Selected text
· · · ·

[gPXE-devel] [PATCHv4 10/10] [tcp] Treat ACKs as sent only when successfully transmitted

Guo-Fu Tseng cooldavid at cooldavid.org
Sat Jul 17 21:26:15 EDT 2010


From: Michael Brown <mcb30 at ipxe.org>

iPXE currently forces sending (i.e. sends a pure ACK even in the
absence of fresh data to send) only in response to packets that
consume sequence space or that lie outside of the receive window.
This ignores the possibility that a previous ACK was not actually sent
(due to, for example, the retransmission timer running).

This does not cause incorrect behaviour, but does cause unnecessary
retransmissions from our peer.  For example:

 1. Peer sends final data packet (ack      106 seq 521..523)
 2. We send FIN                  (seq 106..107 ack      523)
 3. Peer sends FIN               (ack      106 seq 523..524)
 4. We send nothing since retransmission timer is running for our FIN
 5. Peer ACKs our FIN            (ack      107 seq 524..524)
 6. We send nothing since this packet consumes no sequence space
 7. Peer retransmits FIN         (ack      107 seq 523..524)

· · · ·

Information shown

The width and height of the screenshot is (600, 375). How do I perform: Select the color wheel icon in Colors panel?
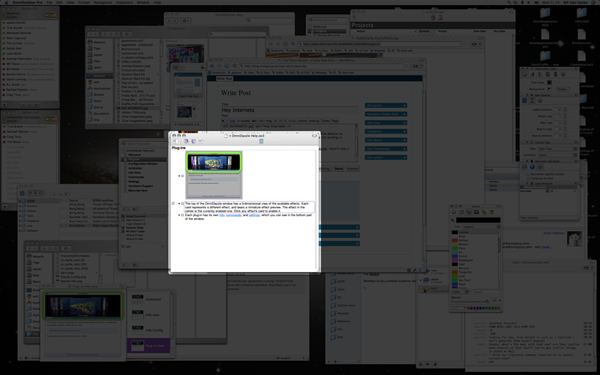tap(454, 212)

· · · ·

Work to be completed
Copy out the full TCP patch message from the top of the page, without changing anything.

Written answer
[gPXE-devel] [PATCHv4 10/10] [tcp] Treat ACKs as sent only when successfully transmitted

Guo-Fu Tseng cooldavid at cooldavid.org
Sat Jul 17 21:26:15 EDT 2010


From: Michael Brown <mcb30 at ipxe.org>

iPXE currently forces sending (i.e. sends a pure ACK even in the
absence of fresh data to send) only in response to packets that
consume sequence space or that lie outside of the receive window.
This ignores the possibility that a previous ACK was not actually sent
(due to, for example, the retransmission timer running).

This does not cause incorrect behaviour, but does cause unnecessary
retransmissions from our peer.  For example:

 1. Peer sends final data packet (ack      106 seq 521..523)
 2. We send FIN                  (seq 106..107 ack      523)
 3. Peer sends FIN               (ack      106 seq 523..524)
 4. We send nothing since retransmission timer is running for our FIN
 5. Peer ACKs our FIN            (ack      107 seq 524..524)
 6. We send nothing since this packet consumes no sequence space
 7. Peer retransmits FIN         (ack      107 seq 523..524)